FAQ: Does Homeowners Insurance in Florida Cover Mold?
Table of Contents
- Does homeowners insurance in Florida cover mold?
- When does homeowners insurance in Florida cover mold?
- If my Florida homeowners policy doesn’t cover mold, what will?
Does homeowners insurance in Florida cover mold?
I just bought my first home in Florida, and I’m curious about what all is covered under my Florida homeowners insurance. I live in a humid climate, and mold can sometimes go unnoticed while the problem grows. Does my Florida home insurance cover mold?
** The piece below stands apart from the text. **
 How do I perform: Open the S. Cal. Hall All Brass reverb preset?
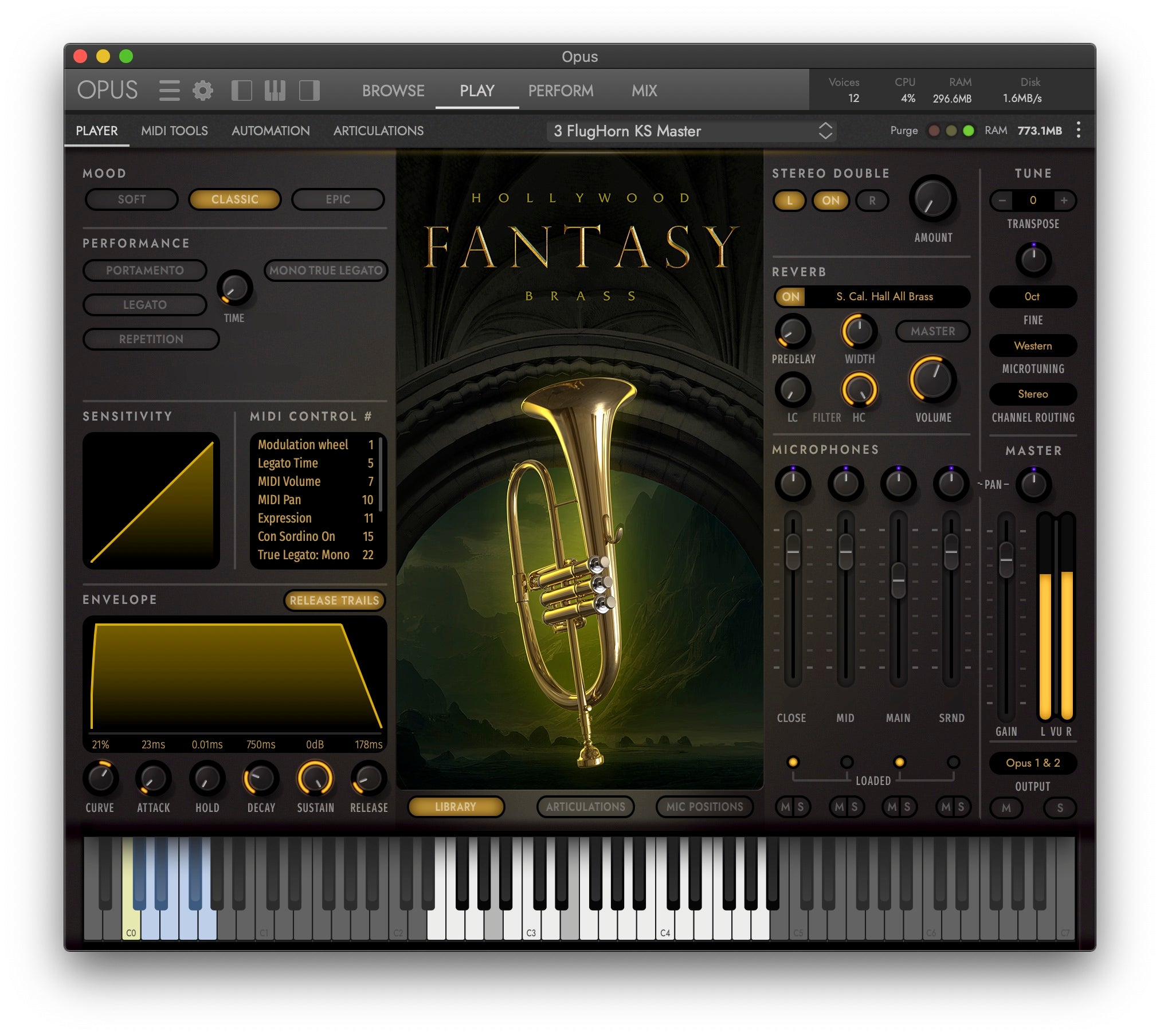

The answer is that mold will sometimes be covered under your Florida home insurance policy, but not always. Mold damage may be covered in certain circumstances, but your coverage entirely depends on the cause of the damage.
For example, if the mold were caused by water damage from a sudden or undetectable leak in an appliance (e.g., dishwasher or washing machine) you’d likely have coverage.
But if mold grows under your roof shingles or in your attic because of a poorly maintained roof, or if you fail to run a dehumidifier in your Florida home and mold grows as a result, homeowners insurance will not help you pay for repairs.
When does homeowners insurance in Florida cover mold?
Mold can be caused by a variety of problems, from a single damaging rainstorm to burst pipes, appliance leaks, and simply living in a humid climate like Florida. The cause of the mold is the answer to when and how it will be covered by your Florida home insurance.
Generally speaking, sudden, accidental damage is typically covered, while regular maintenance issues (or failure to maintain or make timely repairs) are not.
The dwelling coverage portion of your homeowners insurance policy protects your home’s structure from a variety of “covered perils,” or causes of loss. Florida home insurance typically covers mold if it is caused by one of these covered perils. According to the Insurance Information Institute, typical covered perils include:
- Fire and smoke
- Windstorms and hail
- Vandalism or malicious mischief
- Damage from an aircraft or vehicle
- Falling objects
- Weight of ice, snow, or sleet, or water damage due to ice, snow, or sleet
If your mold damage is covered, your insurance will probably pay for some portion of the detection, cleanup, and repairs.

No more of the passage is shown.